The existing photovoltaic power prediction system calculates and predicts the power generation amount of a photovoltaic power station in the whole time of the next year or month according to past meteorological data (the average synchronization of the last year or the historical years).
At present, the photovoltaic industry judges whether the generated energy of a photovoltaic power station reaches the maximum theoretical power or not and whether a space for increasing is available or not, and the following methods are mainly adopted: firstly, judging by referring to the data which can be researched; and secondly, predicting the generated power of a period of time in the future by adopting the characteristics of the existing photovoltaic power prediction system according to the local meteorological data of the station accumulated in the past year. 1) Meteorological data varies greatly each year. The difference of big light year, small light year and the like; 2) the predicted photovoltaic power plant power for a future period of time (a year or a month and a half month) cannot be specified to the power at a certain moment of a certain day; thirdly, comparing the generated energy with the generated energy of stations at the adjacent geographical positions; according to the level of the total station capacity, the method can not specifically use the cluster as a unit, and cannot achieve the effect of timely operation and maintenance on operation and maintenance personnel.
The methods have the disadvantages that the comparison time is long, the deficiency of the power generation amount of the power station cannot be accurately fed back in time, and a specific operation and maintenance scheme cannot be provided for the deficiency part of the power generation amount.
Therefore, a system for predicting real-time power generated by a photovoltaic power station and a method for implementing the same are particularly needed to solve the existing problems.
Disclosure of Invention
The invention aims to provide a photovoltaic power station power generation real-time power prediction system and an implementation method thereof, aiming at the defects of the prior art.

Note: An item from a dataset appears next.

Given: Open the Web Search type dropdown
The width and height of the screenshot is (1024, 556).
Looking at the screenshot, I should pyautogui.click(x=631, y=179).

The technical problem solved by the invention can be realized by adopting the following technical scheme:
in a first aspect, the invention discloses a real-time power prediction system for power generation of a photovoltaic power station, which is characterized by comprising a control unit, a data communication unit, a meteorological environment monitoring unit and a data acquisition unit, wherein the control unit is respectively connected with the meteorological environment monitoring unit and the data acquisition unit through the data communication unit, the meteorological environment monitoring unit is used for monitoring environmental parameters and acquiring illumination intensity data and temperature data, and the data acquisition unit is used for respectively acquiring component characteristic parameters and group string data.

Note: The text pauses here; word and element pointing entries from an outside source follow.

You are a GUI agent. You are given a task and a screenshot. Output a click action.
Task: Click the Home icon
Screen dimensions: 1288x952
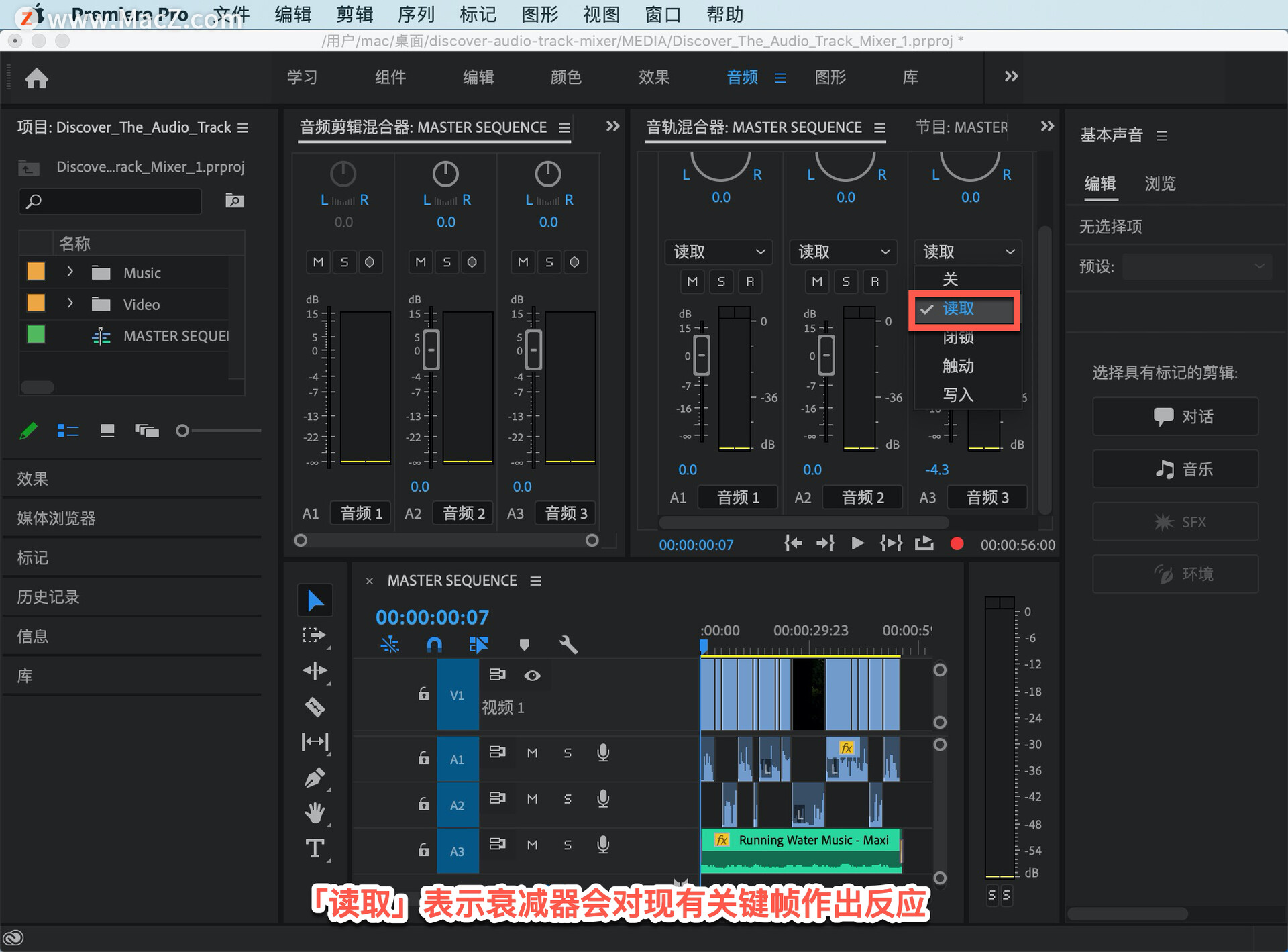coord(37,78)
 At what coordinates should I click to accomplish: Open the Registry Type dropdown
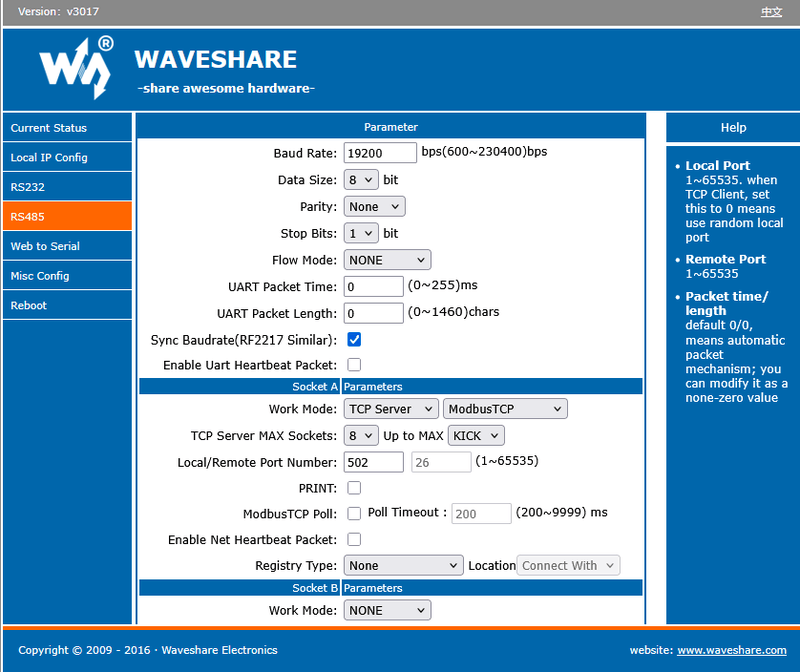click(x=404, y=565)
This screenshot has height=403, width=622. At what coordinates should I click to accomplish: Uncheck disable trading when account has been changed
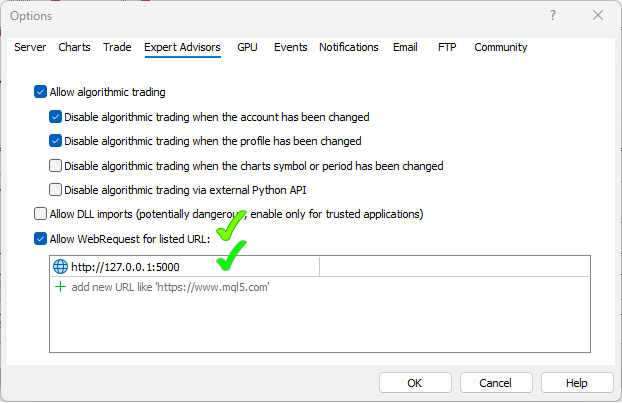[x=56, y=117]
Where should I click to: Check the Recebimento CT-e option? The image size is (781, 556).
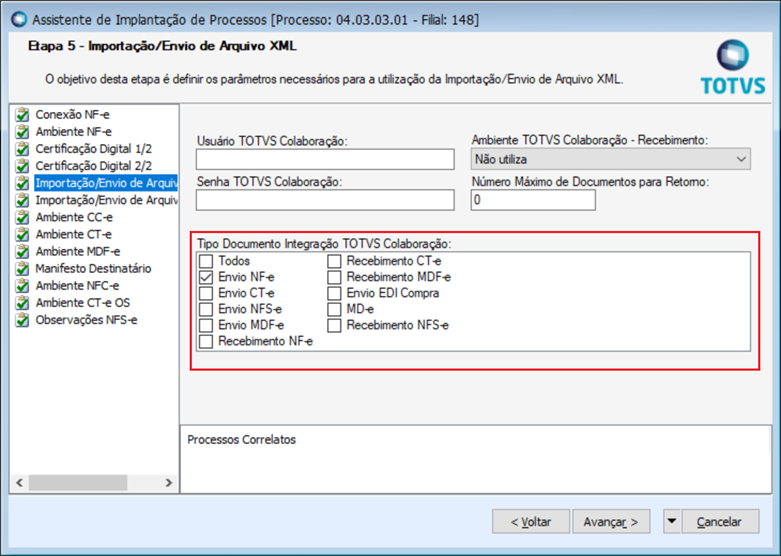coord(335,261)
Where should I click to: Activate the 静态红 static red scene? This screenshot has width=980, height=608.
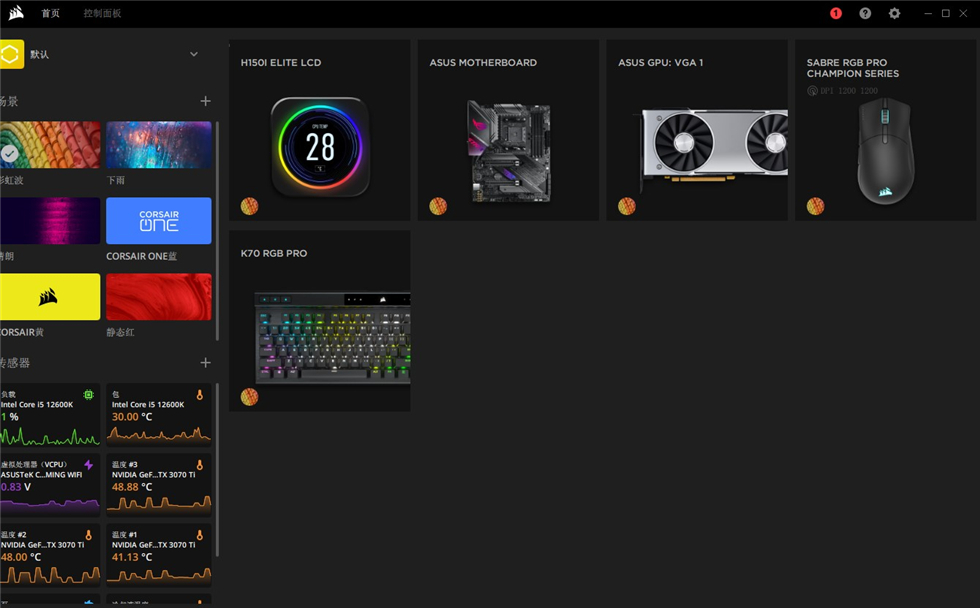point(158,297)

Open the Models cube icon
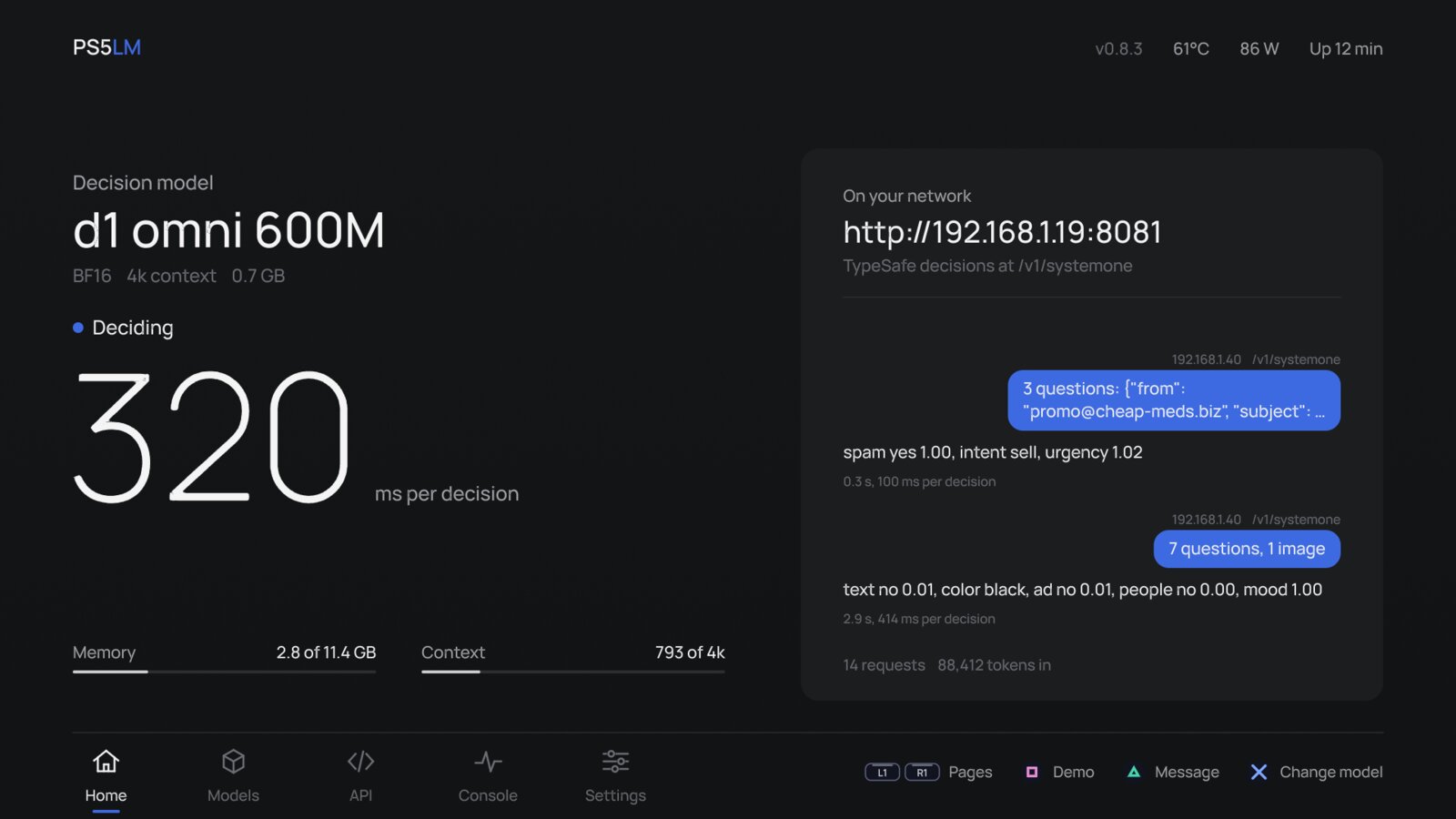233,761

In one embodiment of the invention, the data communication unit and the control unit are communicatively connected with each other through a router.
In one embodiment of the present invention, the data communication unit includes, but is not limited to, a wired communication module and a wireless communication module.
In one embodiment of the present invention, the data acquisition unit includes, but is not limited to, a hall sensor, a dc current meter, and a SCADA data acquisition module.
In a second aspect, the invention discloses a method for realizing real-time power prediction of photovoltaic power station power generation, which is characterized by comprising the following steps:
(1) establishing a benchmark power model of a photovoltaic power station string through big data of meteorological geographic information and component parameter information to obtain theoretical real-time power generation data;
(2) acquiring meteorological parameters and parameters of the components in real time, calculating real-time marker post power of the photovoltaic power station string, and acquiring real-time power generation data;
(3) by comparing the real-time marker post power with the power of all the strings of the photovoltaic power station, the strings with power loss are accurately found out, operation and maintenance are carried out, the loss is eliminated, and the generating capacity is improved.
In one embodiment of the present invention, in the step (1), the meteorological geographic information (time, date, latitude, temperature, horizontal plane direct projection, horizontal plane scattering, component installation angle, etc.) is collected by various sensors, the component manufacturer provides component characteristic parameters (short-circuit current, open-circuit voltage, maximum power point current, maximum power point voltage, temperature coefficient, attenuation coefficient, etc.), and three different theoretical formulas are adopted to calculate the power generation data of the current power station under the current meteorological condition.
In an embodiment of the present invention, in step (3), after determining the formula of the power of the string marker, the power of each string of components in the total station is collected, and the marker power is compared with the power of the components in the total station to find out the power-missing string, and the position of the power-missing string can be accurately located, so as to timely maintain the power-missing of the string.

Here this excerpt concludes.